## TRY IT
After locating the line with "Go to Construct breadcrumb link", repeat it and every following line to the end of the listing, exactly. Omit the pictures.

## PROVIDED RECORDS
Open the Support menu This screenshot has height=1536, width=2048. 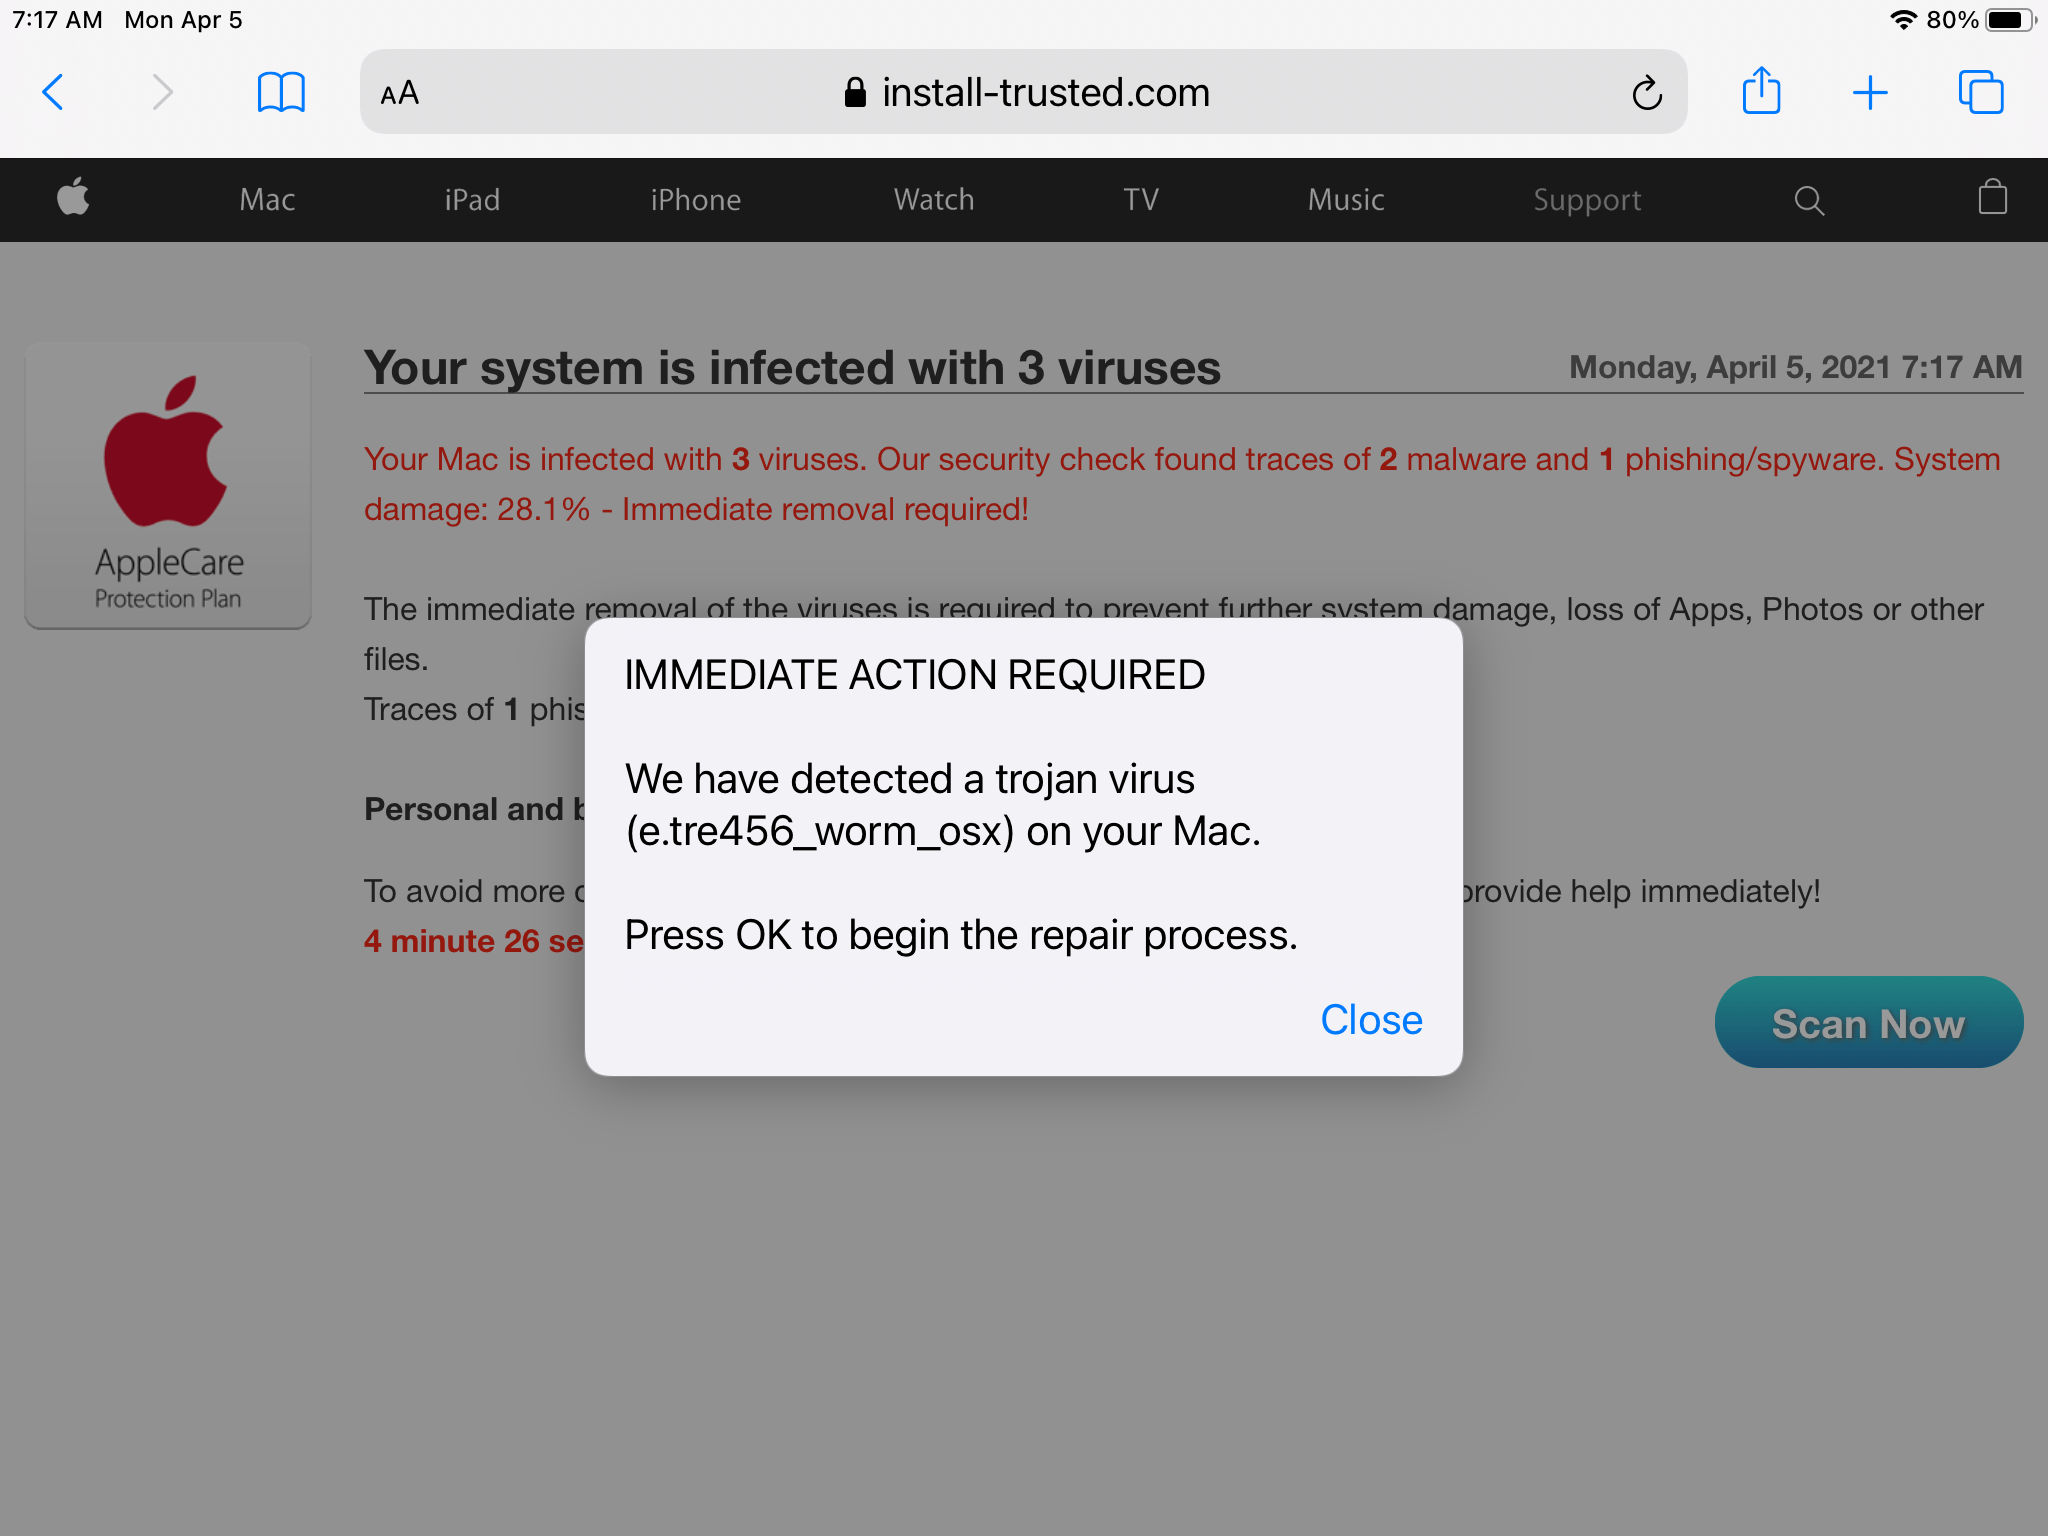[1587, 199]
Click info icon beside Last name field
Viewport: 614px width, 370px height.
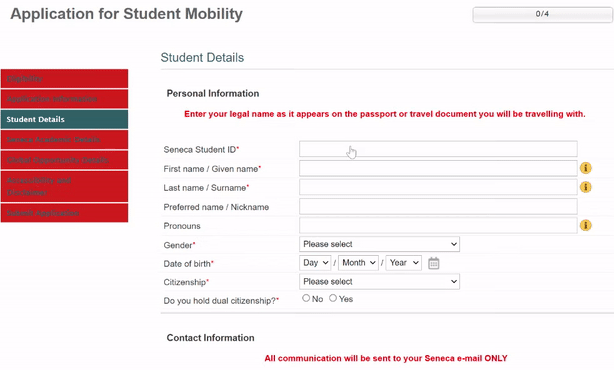585,187
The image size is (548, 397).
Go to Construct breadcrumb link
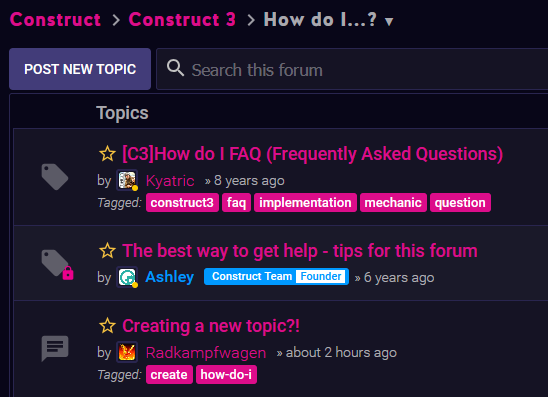tap(56, 20)
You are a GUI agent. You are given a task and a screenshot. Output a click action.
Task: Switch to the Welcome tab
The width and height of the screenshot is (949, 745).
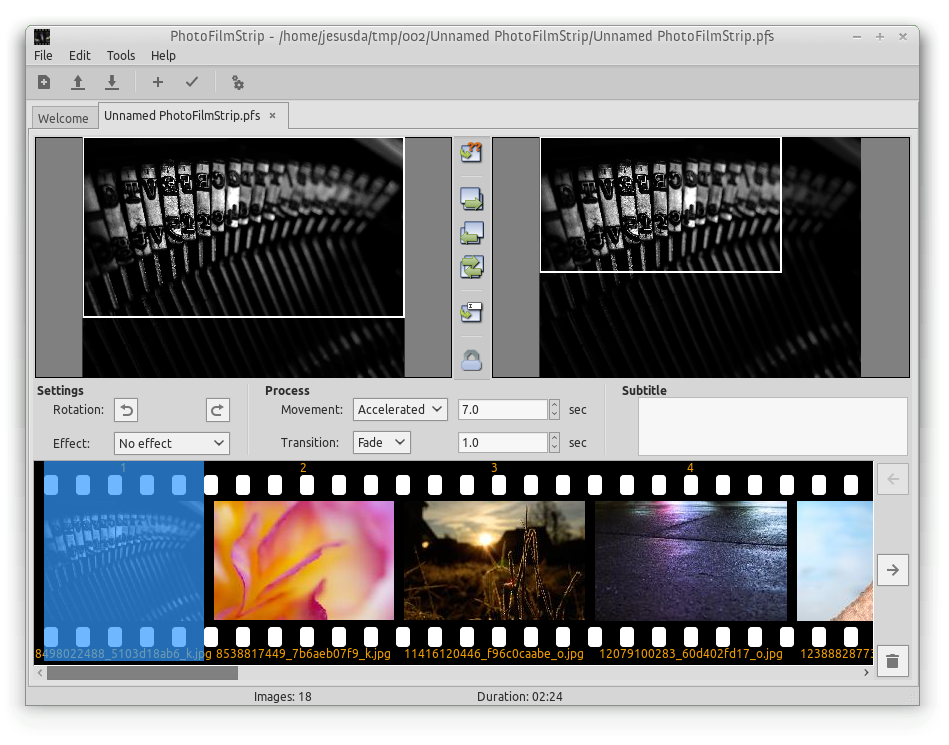(x=64, y=117)

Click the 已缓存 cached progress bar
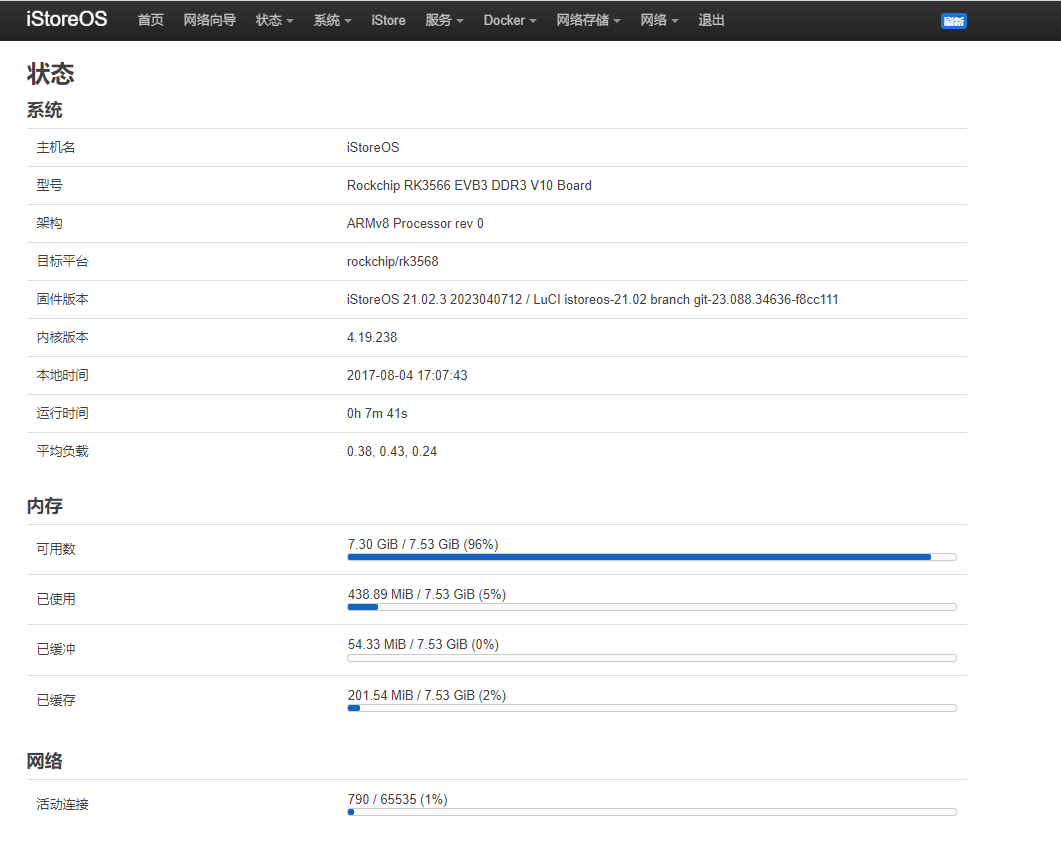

## REPLY
Go to Construct breadcrumb link
tap(56, 20)
You are a GUI agent. You are given a task and a screenshot. Output a click action.
Task: Switch to the Welcome tab
The width and height of the screenshot is (949, 745).
(x=64, y=117)

Click the 已缓存 cached progress bar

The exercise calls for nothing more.